BHS collapsed into administration last month, putting 11,000 jobs at risk, and the 20,000 member pension scheme has fallen into the state-backed "pensions lifeboat."

Gutman was just one in a stream of lawyers, advisors, directors, and accountants who gave evidence to MPs in a blockbuster four-hour joint session of the Work and Pensions Select Committee and the Business Select Committee on Monday. But Gutman delivered the only bombshell of the session.

Gutman testified that he told Arcadia CFO Paul Budge in December that Chappell had been bankrupt - four months before the deal was done. He also warned Budge that the deal looked risky as part of unpaid work on the deal meant to help build Goldman's relationship with Arcadia.

Gutman told MPs: "Our role was limited to providing preliminary observations on the proposals received and nothing more.

"We indicated to them that clearly the potential buyer here didn't have retail experience, clearly the proposal was highly preliminary and lacking in detail. We also indicated that the bidder here did have a history of bankruptcy. We were notified of that by River Rock who were advising them [Retail Acquisitions Ltd, which bought BHS] at this time.

"To be clear, we did not provide advice, we provided observations. The initial proposals were received in early December. We provided a view that there were risks attached to the proposal."

Arcadia, the retail group headed by billionaire Sir Philip Green, clearly knew what they were getting into.

This will fuel MPs anger. The two major criticisms of Arcadia and Sir Philip Green are that the group failed to invest in BHS while extracting cash and then simply walked away from its pensions committement through a deal that clearly was never going to work.

The rest of the session was characterised by a mood of ignorance - willful or otherwise. Owen Clay, a partner at law firm Linklaters who advised on the BHS sale, characterised this when he said: "Businessmen do not employ deal lawyers to vet the business acumen of their counterparties."

"We were officially deal counsel. Once someone is chosen to do a deal with, you're brought on by your client to get it done. So that's our job."

Clay did not raise any red flags about Chappell, a former racing driver who has actually been bankrupt at least twice - possibly three times.

It emerged that Arcadia received six bids for BHS. At one point, a panel of five lawyers, consultants, and accountants who advised Arcadia's owner Taveta and BHS' pension trustees was asked by MPs why Retail Acquisitions, the vehicle headed by Dominic Chappell, was chosen as the preferred buyer.

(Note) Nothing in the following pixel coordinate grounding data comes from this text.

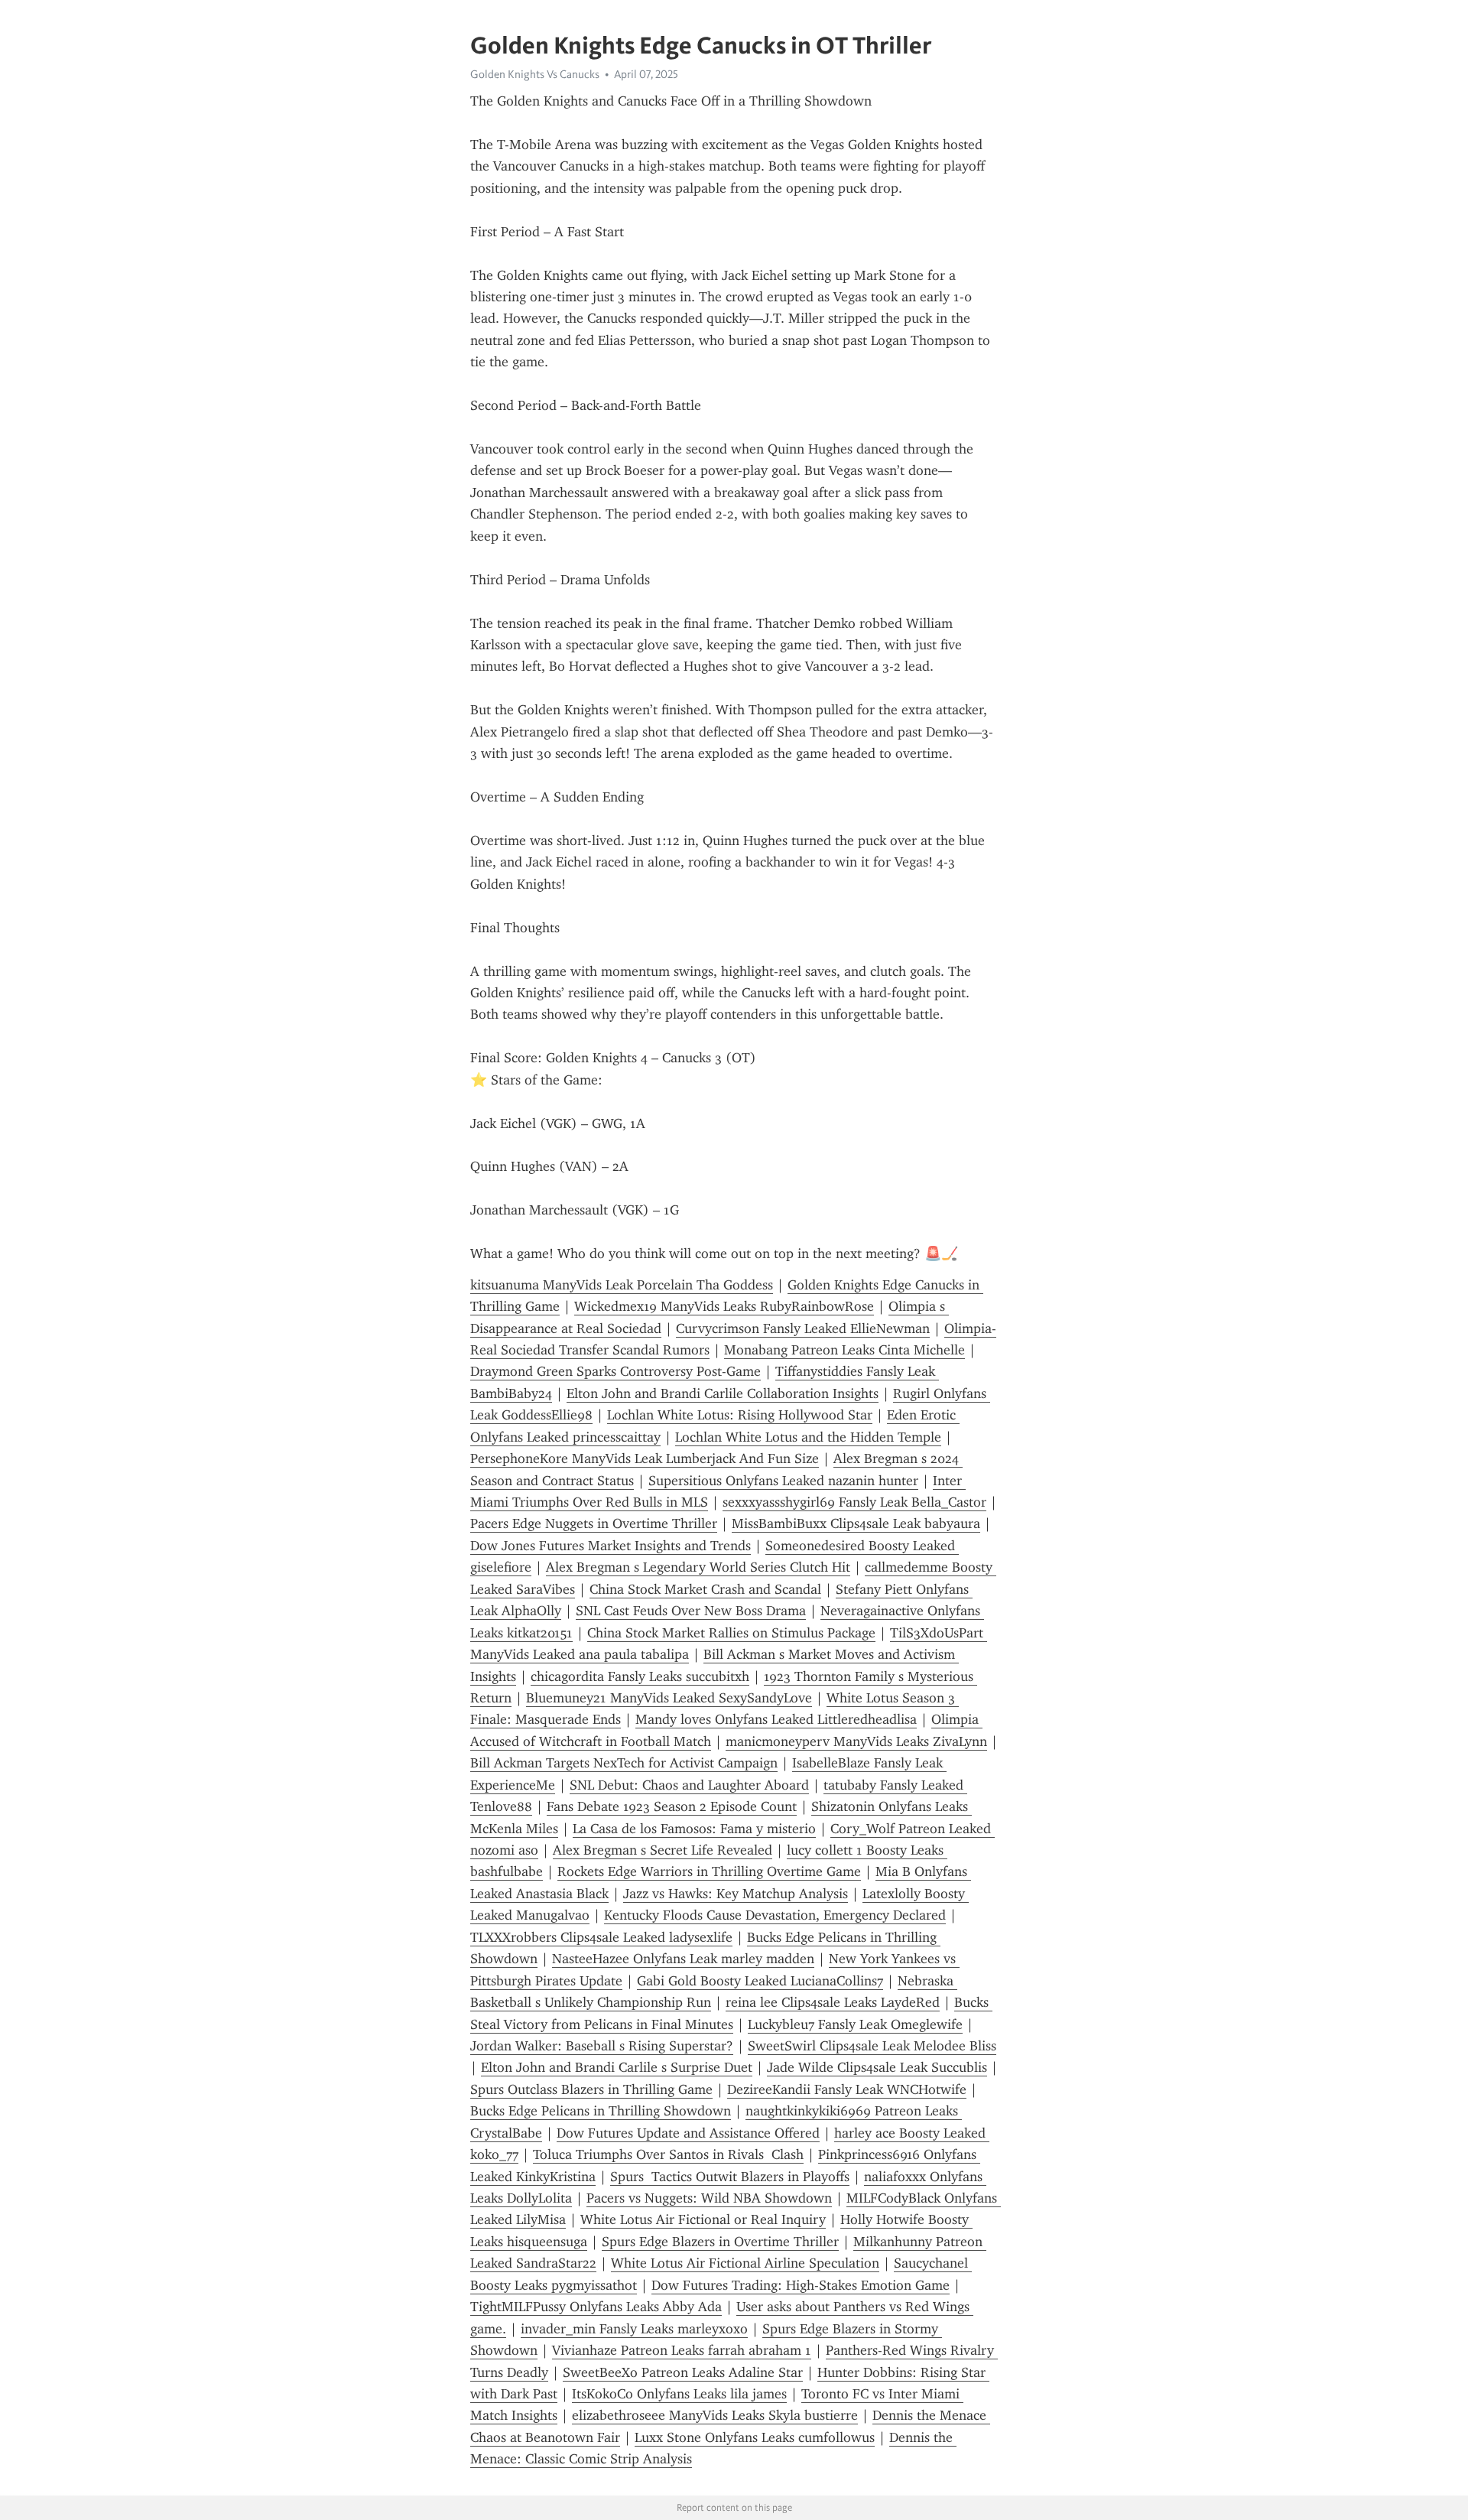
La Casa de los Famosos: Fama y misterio (694, 1828)
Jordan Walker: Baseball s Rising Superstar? (601, 2045)
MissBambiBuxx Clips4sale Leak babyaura (856, 1523)
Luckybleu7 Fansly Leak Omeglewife (855, 2024)
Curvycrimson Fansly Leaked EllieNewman (803, 1328)
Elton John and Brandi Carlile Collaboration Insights (723, 1393)
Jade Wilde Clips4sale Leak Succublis (877, 2067)
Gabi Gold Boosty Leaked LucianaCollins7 (760, 1980)
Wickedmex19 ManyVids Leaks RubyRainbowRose (724, 1306)
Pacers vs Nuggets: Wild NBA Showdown (709, 2198)
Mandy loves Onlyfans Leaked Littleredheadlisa (776, 1719)
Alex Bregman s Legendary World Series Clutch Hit (698, 1567)
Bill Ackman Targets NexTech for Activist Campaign (624, 1762)
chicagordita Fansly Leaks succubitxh (640, 1676)
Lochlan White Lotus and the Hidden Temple (808, 1437)
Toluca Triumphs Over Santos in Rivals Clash (668, 2154)
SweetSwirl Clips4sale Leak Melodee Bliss (872, 2045)
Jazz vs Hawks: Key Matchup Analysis (735, 1893)
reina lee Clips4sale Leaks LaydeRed (833, 2002)
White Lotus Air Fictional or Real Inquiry (703, 2219)
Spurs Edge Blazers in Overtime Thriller (720, 2241)
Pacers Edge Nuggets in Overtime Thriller (593, 1523)
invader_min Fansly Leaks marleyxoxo (634, 2328)
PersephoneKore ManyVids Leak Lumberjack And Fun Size (644, 1458)
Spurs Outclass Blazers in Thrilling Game (591, 2089)
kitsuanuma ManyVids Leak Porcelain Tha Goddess (621, 1284)
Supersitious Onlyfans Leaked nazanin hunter (783, 1480)
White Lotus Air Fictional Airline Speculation (745, 2263)
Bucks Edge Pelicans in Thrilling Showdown (600, 2110)
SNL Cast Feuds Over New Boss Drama (691, 1610)
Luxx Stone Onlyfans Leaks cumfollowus (755, 2437)
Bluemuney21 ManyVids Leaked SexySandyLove (669, 1697)
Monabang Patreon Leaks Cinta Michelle (844, 1349)
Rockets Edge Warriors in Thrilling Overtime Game (709, 1871)
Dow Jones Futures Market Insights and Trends (610, 1545)
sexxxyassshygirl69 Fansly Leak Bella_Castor (854, 1502)
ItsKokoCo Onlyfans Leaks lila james (679, 2393)
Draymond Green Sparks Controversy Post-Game (615, 1371)
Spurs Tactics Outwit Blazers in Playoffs (729, 2176)
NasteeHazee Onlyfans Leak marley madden (683, 1958)
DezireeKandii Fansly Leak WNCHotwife (846, 2089)
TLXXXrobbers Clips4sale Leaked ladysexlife (601, 1937)
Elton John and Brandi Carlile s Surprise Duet (616, 2067)
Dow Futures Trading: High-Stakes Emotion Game (800, 2285)
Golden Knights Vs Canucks (534, 74)
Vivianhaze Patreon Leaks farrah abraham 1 (681, 2350)
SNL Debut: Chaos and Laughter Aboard (689, 1785)
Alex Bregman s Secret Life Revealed (662, 1850)
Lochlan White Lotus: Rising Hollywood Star (739, 1414)
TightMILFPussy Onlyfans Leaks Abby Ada (596, 2306)
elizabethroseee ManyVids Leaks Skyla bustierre (715, 2415)
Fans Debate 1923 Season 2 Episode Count (672, 1806)
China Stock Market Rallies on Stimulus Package (731, 1632)
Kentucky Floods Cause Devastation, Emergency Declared (775, 1915)
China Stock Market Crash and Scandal (705, 1589)
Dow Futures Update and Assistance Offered (688, 2133)
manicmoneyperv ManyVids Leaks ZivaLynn (856, 1741)
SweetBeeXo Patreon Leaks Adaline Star (683, 2372)
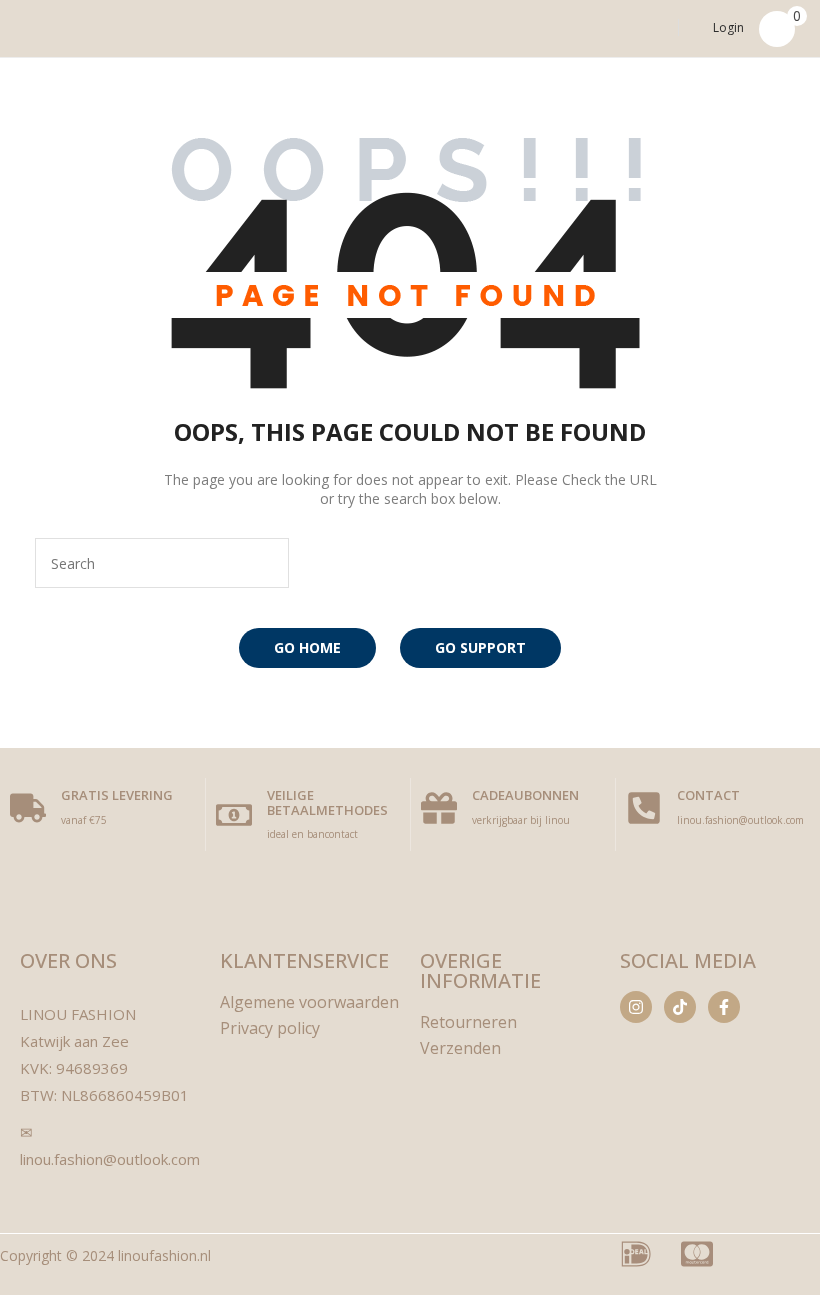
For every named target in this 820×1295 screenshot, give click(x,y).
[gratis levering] (28, 808)
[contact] (644, 808)
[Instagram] (636, 1007)
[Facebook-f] (724, 1007)
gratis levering (117, 795)
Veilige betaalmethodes (327, 802)
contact (708, 795)
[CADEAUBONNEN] (439, 808)
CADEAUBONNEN (525, 795)
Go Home (307, 647)
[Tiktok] (680, 1007)
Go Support (480, 647)
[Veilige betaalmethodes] (234, 815)
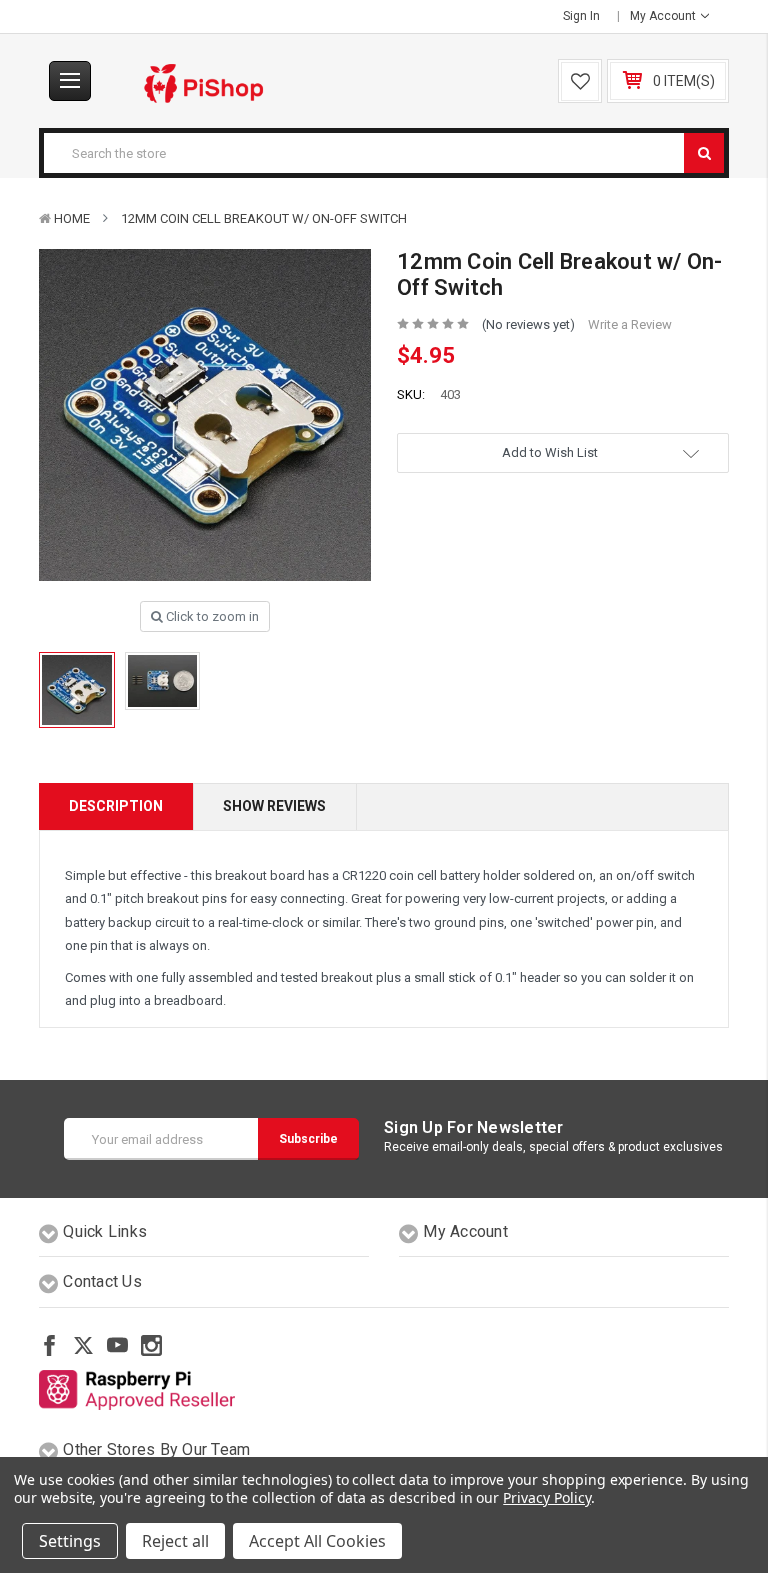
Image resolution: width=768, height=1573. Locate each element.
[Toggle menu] (70, 81)
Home (72, 218)
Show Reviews (274, 806)
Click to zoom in (211, 616)
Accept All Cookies (317, 1541)
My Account (664, 16)
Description (116, 806)
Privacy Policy (546, 1497)
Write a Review (630, 324)
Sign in (581, 16)
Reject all (175, 1541)
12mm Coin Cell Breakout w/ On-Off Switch (264, 218)
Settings (70, 1541)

Cue five awkward seconds of silence as each looked to the other, hoping they would take this one. Eventually, they all mumbled that they didn't know why.

Advisors and lawyers on the deal didn't seem to step back and ask about why a deal was being done and if this deal was necessarily the right one. All simply satisfied their discreet, specific roles in the whole thing.

Neither did the board that sold BHS. Lord Grabiner, the chair of Arcadia's controlling company Taveta Investments, allowed a sub-group of the board to oversee all the sale process. He was unaware of the Retail Acquisitions deal until late March when he formally signed off the sale. At one point he said he still hasn't Googled Dominic Chappell, but has picked up some knowledge of his background from the papers.

Didn't the chair, as head of the board, want to know what was going on? "We're talking about very sophisticated people," Lord Grabiner said of the board sub-committee. Scrutiny does not appear to be high on the agenda in the Arcadia empire.

Other representatives from Arcadia spent the session making excuses as to why the objections - or "observations" to use Gutman's lawyerly language - to the deal were satisfied.

There was a team with retail experience behind Chappell; they only knew about one bankruptcy; Retail Acquisitions had a £120 million line of credit, which showed it was serious; and it had made in-writing promises to safeguard and try and rescue the pension scheme.

The only two witnesses seemed to have seriously raised concerns: Gutman - the unpaid advisor - and KPMG partner David Clarke, who was advising the BHS pension trustees and so wanted to make sure they weren't being screwed.

This is why you hire Goldman Sachs if you're working on a big deal.